Last weekend, Salon featured a story about chipper celebrity cooking-show host Rachael Ray and her polarizing effect on the Food Network-watching masses; the piece was titled "Rachael Ray, my dinner hooker." In the piece, ace Table Talk host and Salon writer Mary Elizabeth Williams lampooned her own conflicted relationship with Ray's trademark quick-and-dirty dishes:
"Ray does not exist to wine you and dine you. She is here to wham-bam thank-you-ma'am you, an abundantly useful strategy. I may find her personality considerably off-putting. I may feel guilty for turning to her again and again at that certain hour of the evening when I need gratification. Rachael Ray is my dinner hooker -- fast, reliable, a sure bet. Her critics can bemoan the meteoric rise of the warp-speed dinner; they can turn up their noses at her 'sammies' and burgers. But not every meal can be a truffle-infused work of art. Most nights, you're just grateful for a little culinary reach-around."

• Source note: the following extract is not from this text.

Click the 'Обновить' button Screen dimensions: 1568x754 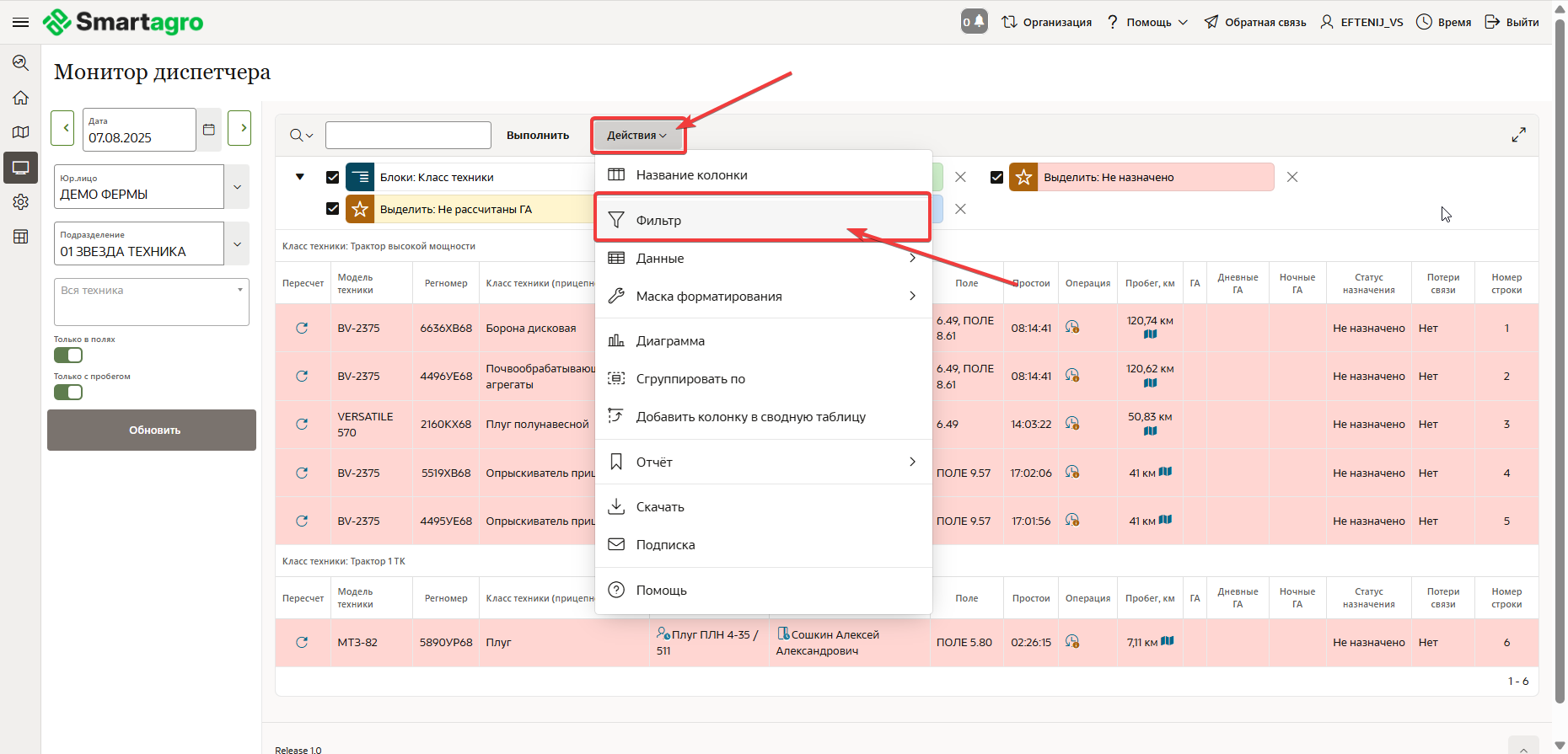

Not that Ray's professional success relies on her sexuality. Williams also wrote, "Unlike some of her other Food Network compatriots, Ray brings no seductive charge, no 'food porn' element to her work ... [she] is all brisk and bouncy. Even when she posed for FHM a few years ago in a series of skimpy outfits, her wholesome smile, her cheerful lack of subtext when nibbling a strawberry, remained firmly intact."
We'll admit: We were a little startled to see the words "dinner hooker" screaming from a Salon headline. Salon and Broadsheet readers debated the aptness and appropriateness of the metaphor -- some took issue with the comparison (examples here, here, here, here, here and here) and others thought the critics should lighten up (examples here, here and here). It's a ripe issue: The "my dinner hooker" line juxtaposes Ray, a hugely successful businesswoman and brand in her own right, with an industry organized around the commoditization and subjugation of women. And while comparisons to the oldest profession are common in journalism and literature -- what politician hasn't been likened to a "two-dollar whore"? -- those comparisons aren't generally intended to be flattering, either to the politicians in question or to sex workers generally. Still, Williams' witty writing played on a particular kind of human transaction. Should such comparisons automatically be off limits?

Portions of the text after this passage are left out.